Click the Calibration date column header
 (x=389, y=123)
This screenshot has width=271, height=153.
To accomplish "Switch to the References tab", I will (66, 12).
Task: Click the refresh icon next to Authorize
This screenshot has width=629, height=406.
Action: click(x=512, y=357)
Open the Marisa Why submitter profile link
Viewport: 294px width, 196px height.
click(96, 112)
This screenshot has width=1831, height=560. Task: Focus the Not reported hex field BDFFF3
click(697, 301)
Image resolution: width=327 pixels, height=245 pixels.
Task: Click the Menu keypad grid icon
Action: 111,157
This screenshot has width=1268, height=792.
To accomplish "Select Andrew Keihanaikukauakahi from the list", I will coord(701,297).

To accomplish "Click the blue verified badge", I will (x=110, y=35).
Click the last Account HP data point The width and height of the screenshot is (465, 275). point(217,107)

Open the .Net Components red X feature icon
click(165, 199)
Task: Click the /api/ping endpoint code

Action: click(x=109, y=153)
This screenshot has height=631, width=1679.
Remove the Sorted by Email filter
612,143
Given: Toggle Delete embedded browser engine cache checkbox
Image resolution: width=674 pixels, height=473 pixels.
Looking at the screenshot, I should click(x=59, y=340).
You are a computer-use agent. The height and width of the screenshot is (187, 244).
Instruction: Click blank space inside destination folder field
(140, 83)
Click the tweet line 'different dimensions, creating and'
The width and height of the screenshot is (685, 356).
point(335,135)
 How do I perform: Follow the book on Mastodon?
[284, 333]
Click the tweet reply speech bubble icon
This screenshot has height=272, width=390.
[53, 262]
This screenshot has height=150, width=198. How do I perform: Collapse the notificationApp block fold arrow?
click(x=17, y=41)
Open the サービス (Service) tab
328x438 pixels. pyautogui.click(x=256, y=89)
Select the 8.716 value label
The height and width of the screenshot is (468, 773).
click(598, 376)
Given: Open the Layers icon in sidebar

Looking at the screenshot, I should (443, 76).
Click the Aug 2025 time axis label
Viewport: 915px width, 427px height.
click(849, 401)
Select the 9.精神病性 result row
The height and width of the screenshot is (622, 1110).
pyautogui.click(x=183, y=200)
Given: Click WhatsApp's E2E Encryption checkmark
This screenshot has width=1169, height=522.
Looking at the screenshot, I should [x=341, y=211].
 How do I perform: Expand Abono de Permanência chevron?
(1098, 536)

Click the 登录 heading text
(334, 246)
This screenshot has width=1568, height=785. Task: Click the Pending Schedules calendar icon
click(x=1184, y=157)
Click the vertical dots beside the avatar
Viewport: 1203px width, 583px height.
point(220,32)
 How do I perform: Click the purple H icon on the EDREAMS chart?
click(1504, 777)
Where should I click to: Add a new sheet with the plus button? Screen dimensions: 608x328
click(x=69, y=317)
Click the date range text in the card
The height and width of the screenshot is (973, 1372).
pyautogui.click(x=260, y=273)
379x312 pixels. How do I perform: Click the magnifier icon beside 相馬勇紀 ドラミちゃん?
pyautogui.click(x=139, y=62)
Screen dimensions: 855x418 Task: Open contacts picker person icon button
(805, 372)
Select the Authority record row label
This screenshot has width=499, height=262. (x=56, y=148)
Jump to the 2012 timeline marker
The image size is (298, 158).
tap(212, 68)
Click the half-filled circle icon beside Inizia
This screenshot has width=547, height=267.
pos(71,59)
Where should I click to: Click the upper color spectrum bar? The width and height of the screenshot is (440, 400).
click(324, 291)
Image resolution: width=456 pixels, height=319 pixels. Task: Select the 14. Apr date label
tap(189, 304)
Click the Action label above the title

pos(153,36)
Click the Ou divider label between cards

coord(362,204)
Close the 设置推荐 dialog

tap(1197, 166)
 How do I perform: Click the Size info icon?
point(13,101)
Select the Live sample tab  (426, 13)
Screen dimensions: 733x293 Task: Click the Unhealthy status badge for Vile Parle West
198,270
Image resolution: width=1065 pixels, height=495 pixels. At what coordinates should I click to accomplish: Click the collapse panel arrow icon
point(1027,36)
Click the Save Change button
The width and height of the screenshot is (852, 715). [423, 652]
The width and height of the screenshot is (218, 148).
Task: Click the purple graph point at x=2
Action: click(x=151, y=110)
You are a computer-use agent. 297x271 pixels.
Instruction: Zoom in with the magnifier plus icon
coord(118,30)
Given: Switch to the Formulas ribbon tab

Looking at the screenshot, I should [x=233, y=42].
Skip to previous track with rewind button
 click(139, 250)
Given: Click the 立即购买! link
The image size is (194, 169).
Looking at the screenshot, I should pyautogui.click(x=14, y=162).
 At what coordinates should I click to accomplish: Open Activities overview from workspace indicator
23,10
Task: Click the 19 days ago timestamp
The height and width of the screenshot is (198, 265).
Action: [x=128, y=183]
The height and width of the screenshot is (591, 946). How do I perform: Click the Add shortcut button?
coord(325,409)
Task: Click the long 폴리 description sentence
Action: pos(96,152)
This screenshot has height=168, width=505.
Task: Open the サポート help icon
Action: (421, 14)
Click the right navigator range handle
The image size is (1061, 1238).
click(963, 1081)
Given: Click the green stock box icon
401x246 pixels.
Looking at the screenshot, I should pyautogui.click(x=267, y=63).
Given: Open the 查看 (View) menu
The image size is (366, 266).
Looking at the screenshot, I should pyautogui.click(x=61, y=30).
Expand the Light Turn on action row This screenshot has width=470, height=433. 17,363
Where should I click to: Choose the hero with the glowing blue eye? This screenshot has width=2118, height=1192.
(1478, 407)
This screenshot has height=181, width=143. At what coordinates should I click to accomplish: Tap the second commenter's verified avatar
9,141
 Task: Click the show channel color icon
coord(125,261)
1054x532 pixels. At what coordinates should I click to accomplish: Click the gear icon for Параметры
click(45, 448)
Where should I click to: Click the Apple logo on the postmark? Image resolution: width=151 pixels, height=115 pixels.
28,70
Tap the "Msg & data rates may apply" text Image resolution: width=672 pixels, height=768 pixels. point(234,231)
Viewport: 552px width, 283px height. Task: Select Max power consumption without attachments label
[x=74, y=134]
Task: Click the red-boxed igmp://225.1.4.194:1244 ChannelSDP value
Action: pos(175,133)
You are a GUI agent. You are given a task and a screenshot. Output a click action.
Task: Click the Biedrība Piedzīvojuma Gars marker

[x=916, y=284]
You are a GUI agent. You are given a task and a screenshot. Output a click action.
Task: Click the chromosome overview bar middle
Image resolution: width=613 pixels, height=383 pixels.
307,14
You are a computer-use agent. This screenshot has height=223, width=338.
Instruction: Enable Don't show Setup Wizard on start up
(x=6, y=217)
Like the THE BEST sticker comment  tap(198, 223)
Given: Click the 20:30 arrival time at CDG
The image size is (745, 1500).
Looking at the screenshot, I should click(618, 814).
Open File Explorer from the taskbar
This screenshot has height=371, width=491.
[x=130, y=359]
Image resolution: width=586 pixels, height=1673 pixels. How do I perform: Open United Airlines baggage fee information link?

--- --- ---

## [Aim of the exercise]
Every line in the data that holds the string "agent" should be returned.

## [Answer box]
You are a computer-use agent. The height and width of the screenshot is (187, 244).
You are a computer-use agent. 297x271 pixels.
You are a GUI agent. You are given a task and a screenshot. Output a click action.
You are a GUI agent. You are given a task and a screenshot. Output a click action.
You are a computer-use agent. This screenshot has height=223, width=338.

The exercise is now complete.